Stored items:
══════════

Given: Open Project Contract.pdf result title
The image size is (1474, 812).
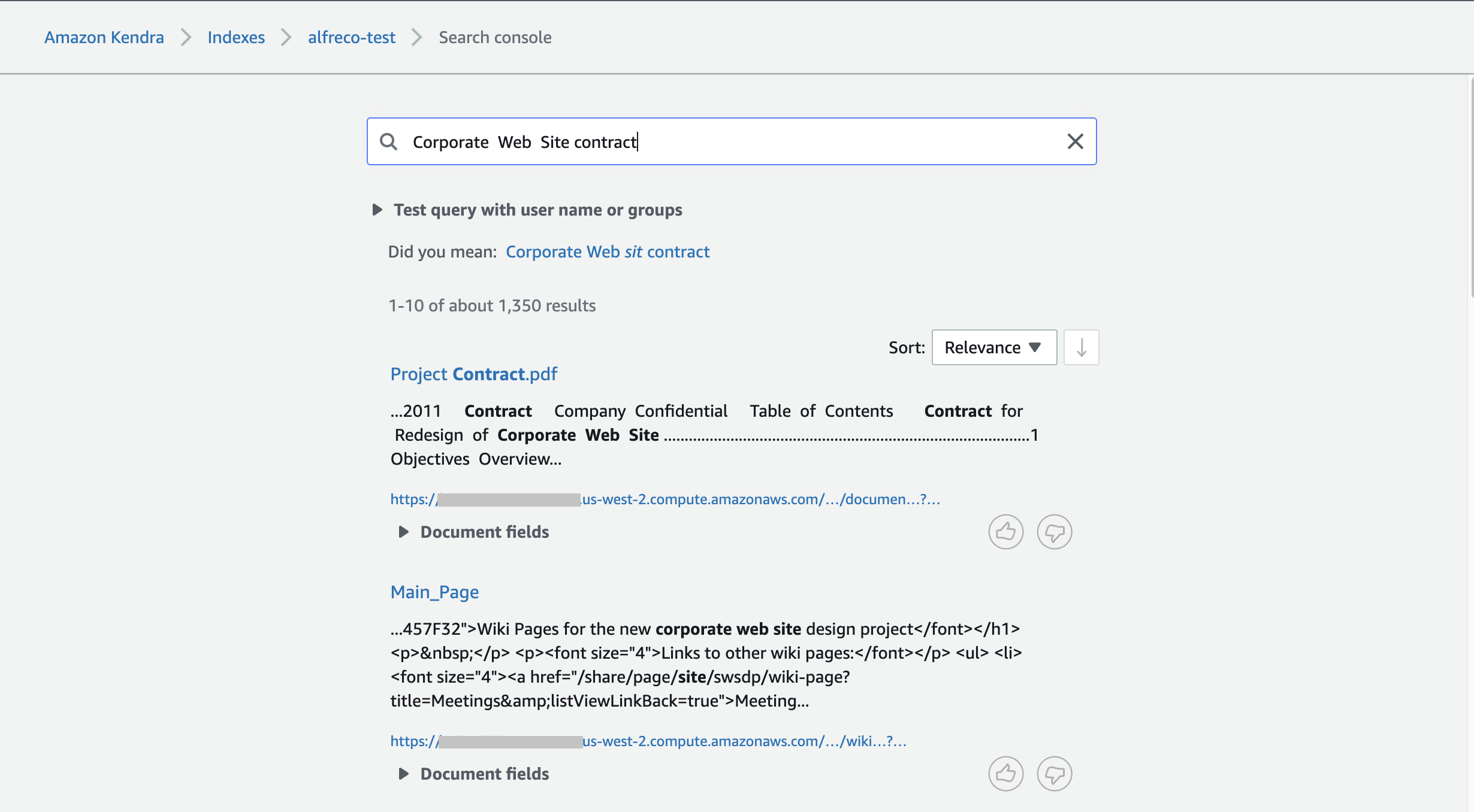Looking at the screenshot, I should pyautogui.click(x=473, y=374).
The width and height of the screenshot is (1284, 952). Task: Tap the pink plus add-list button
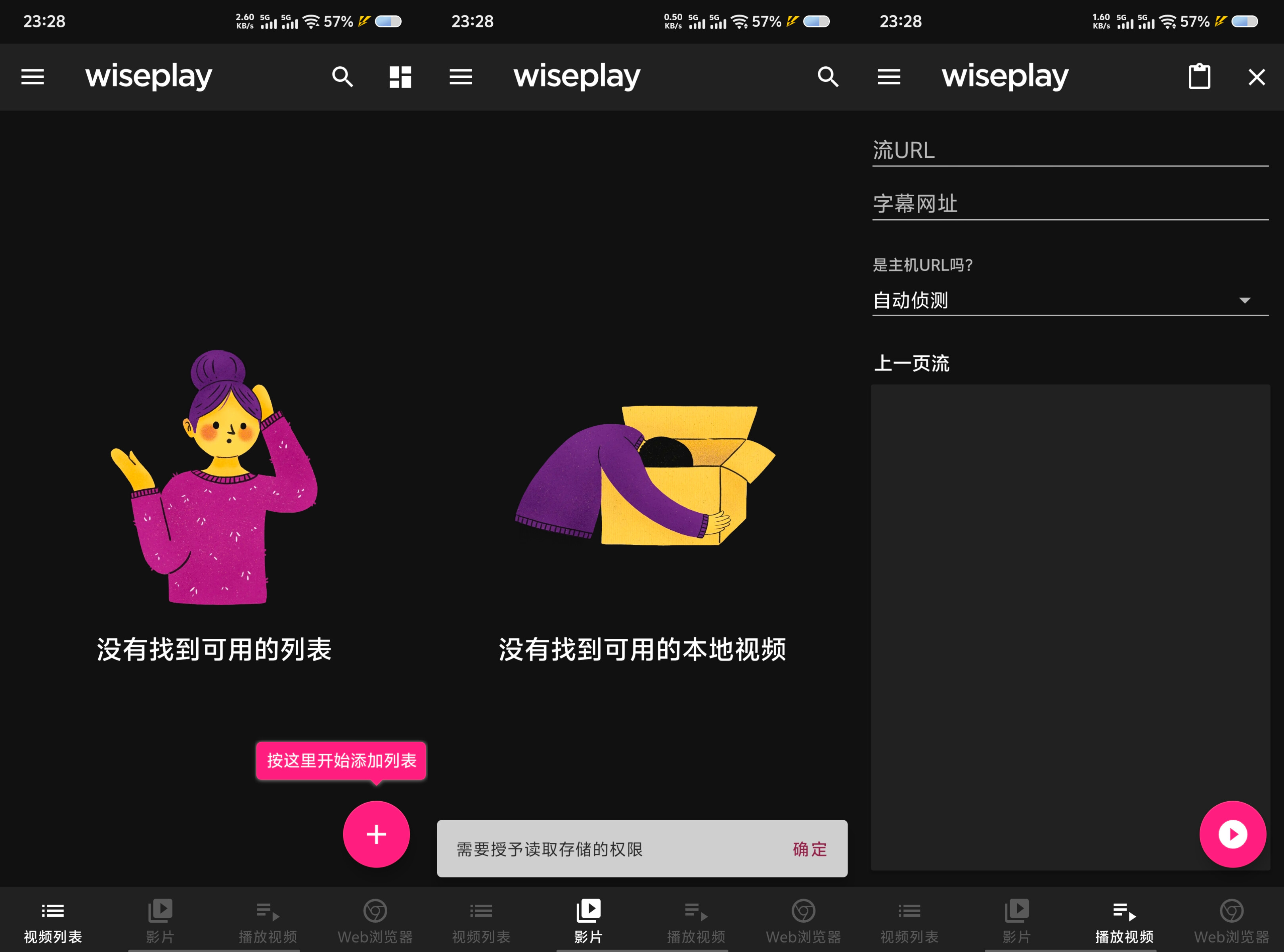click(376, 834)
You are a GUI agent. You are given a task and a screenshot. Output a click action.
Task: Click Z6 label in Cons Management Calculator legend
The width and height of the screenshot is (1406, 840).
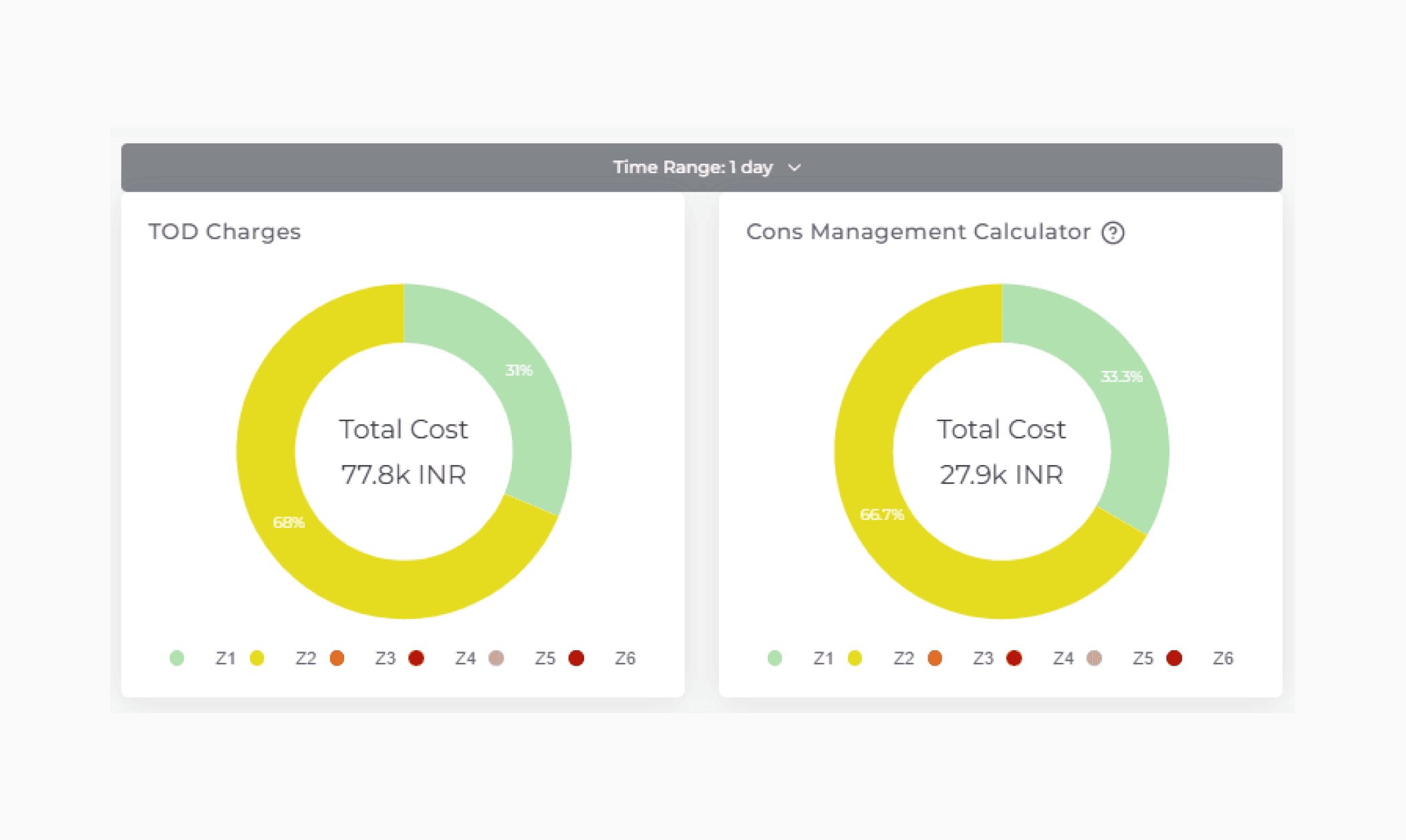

══════════

Every entry must be retyped exactly, with the pictures removed.

Given: Open Project Contract.pdf result title
The image size is (1474, 812).
Looking at the screenshot, I should pyautogui.click(x=473, y=374).
The width and height of the screenshot is (1284, 952). Task: Tap the pink plus add-list button
click(376, 834)
You are a GUI agent. You are given a task and a screenshot. Output a click action.
Task: Click Z6 label in Cons Management Calculator legend
The width and height of the screenshot is (1406, 840).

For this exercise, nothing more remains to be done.